I did come away wiser and more aware in many ways. While I can understand where Kyla is coming from in all of the points she raises, (- there are a few ”facts” she furnishes as foundations to her arguments that I can nitpick, but won’t-) I am, however, stumped by the fact that that’s what the critique hinges on - the NAME. Of course Yoni is the wrong (damn) word! Guess what, for this staggeringly large volume of hyper-diverse peoples with hundreds of languages and the most ancient of cultures, loosely labeled South Asian as if it could remotely be considered a monolith, any word is going to be the wrong word! And diversity aside, how can there be an appropriate, current word for something, we as a people, have avoided talking about for centuries? We can argue, till the cows come home, about a fitting, most representative word and never find one. And then where would we be? We’d be sitting around struggling to find the word that can best describe a space to have conversations we’ve not been able to have! We’d be spinning our wheels about the name, and skirting the real issues. We’d be hiding behind our colonial baggage, our familiar divisions, our petty “identity” squabbles, in search of the ever-elusive ”correctness,” “representativeness,” and “appropriateness.” (And how sad if, inspite of the culturally rich collective we are, we must, as a result of our inability to let go of our baggage, settle for the English “vagina”!)
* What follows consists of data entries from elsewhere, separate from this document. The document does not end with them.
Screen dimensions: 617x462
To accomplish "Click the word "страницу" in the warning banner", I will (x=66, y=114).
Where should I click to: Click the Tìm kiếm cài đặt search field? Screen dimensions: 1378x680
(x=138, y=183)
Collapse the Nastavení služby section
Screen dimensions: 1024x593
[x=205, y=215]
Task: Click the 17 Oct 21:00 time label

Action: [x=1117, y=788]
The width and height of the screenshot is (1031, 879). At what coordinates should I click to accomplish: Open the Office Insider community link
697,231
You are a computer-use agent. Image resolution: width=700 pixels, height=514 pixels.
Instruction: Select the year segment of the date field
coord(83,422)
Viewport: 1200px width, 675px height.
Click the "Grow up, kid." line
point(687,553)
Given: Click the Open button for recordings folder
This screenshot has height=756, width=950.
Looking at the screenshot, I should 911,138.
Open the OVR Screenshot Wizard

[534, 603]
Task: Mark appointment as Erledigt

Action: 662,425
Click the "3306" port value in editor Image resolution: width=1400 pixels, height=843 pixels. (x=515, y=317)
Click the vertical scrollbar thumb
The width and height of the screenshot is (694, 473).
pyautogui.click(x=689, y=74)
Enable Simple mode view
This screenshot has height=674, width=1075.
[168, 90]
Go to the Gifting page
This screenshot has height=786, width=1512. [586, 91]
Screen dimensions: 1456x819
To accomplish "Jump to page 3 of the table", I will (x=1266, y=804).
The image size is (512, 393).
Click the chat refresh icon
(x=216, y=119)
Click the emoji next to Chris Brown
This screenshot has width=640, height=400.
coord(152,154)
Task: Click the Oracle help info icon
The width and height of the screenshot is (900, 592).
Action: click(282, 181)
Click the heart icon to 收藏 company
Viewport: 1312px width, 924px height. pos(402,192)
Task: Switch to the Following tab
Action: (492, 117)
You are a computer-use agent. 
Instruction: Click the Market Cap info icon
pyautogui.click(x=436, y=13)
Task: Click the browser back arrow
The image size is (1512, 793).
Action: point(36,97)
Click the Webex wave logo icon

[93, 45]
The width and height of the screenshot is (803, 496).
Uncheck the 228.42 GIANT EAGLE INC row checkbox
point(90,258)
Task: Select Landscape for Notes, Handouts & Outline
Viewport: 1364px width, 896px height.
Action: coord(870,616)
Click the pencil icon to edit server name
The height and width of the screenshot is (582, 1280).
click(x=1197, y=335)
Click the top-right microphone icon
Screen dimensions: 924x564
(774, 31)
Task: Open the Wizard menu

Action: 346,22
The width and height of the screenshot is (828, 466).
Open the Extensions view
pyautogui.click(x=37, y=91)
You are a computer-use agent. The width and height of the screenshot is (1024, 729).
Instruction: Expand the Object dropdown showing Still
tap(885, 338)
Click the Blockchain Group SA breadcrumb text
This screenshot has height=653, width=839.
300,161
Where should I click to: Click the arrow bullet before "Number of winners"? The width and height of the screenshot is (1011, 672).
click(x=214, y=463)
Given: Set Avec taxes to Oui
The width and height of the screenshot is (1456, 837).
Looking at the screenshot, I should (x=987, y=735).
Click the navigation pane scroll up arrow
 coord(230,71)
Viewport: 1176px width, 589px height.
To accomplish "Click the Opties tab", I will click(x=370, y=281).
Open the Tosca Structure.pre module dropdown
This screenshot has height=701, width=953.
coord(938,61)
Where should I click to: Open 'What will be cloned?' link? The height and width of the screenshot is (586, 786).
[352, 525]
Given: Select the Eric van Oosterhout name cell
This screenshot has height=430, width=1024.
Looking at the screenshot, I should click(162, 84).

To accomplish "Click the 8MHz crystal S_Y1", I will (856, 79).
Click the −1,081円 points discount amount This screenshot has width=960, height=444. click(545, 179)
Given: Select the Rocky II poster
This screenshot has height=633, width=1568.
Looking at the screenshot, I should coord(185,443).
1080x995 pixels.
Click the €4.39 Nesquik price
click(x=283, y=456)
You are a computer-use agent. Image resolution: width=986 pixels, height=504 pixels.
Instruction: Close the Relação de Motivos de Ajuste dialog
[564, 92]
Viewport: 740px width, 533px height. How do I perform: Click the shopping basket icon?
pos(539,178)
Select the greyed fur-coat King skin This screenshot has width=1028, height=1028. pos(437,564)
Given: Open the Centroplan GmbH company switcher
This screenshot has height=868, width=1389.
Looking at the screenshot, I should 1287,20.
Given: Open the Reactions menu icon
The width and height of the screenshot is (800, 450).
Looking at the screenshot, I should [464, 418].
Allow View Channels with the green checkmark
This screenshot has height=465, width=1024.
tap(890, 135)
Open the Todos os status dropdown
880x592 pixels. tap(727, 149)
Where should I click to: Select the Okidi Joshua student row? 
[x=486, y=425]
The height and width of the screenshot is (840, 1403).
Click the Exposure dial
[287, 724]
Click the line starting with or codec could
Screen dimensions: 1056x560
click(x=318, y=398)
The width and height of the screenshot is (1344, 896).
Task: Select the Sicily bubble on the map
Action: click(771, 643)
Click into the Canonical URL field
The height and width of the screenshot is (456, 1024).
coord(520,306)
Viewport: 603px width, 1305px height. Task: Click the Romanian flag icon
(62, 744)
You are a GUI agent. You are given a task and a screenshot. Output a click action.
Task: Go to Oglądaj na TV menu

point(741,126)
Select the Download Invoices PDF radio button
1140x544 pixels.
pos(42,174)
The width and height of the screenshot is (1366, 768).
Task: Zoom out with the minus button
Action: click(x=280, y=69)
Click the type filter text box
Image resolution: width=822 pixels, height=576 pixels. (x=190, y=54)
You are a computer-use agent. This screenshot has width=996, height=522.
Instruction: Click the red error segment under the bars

We’d be losing (more) time.
I’m absolutely delighted that a group of spunky women, the South Asian Sisters in California, just said one day, “Let’s start talking” and picked a name. (I can’t vouch for the details of their thinking when they picked Yoni; I can only imagine that they simply went back in time to find a word in the most ancient texts in the subcontinent for the female sexual energetic center, but I’m positive it wasn’t loaded with intentions to marginalize and exoticize.) And it stuck. And it’s now a movement. So, that’s what we have to work with, sisters! We can either stand by the sidelines and yell out all the ways it’s all wrong, or we can choose to help shape it into what it can be, to aptly represent the South Asian Woman’s sexual experience – in itself, an incredibly complex, diverse and evolving thing. And the name ”Yoni ki Baat” is hardly the last word in this journey. It is but a conversation starter … a womb, a canvas, a scaffold … to be filled with our stories (including why “Yoni” is the wrong word for someone). It’s what we put in it that counts.
So, I wish from the deepest place in my heart that Bhutani women, and Nepali women, and Afghani women, and Sri Lankan women, and Bangladeshi women, and Pakistani women … and oh, those ubiquitous Indian women … would step into this amazing space that waits with open arms, and fill it with their stories. It’s the entire gamut of stories that will make it the South Asian Woman’s experience, not the name. Yoni ki Baat is the house, but we need all of you to make it home.
Oh, and I wish the amazing Kyla would somehow reappear in Seattle, stand with us, tell her story, and help us be richer and wiser for it.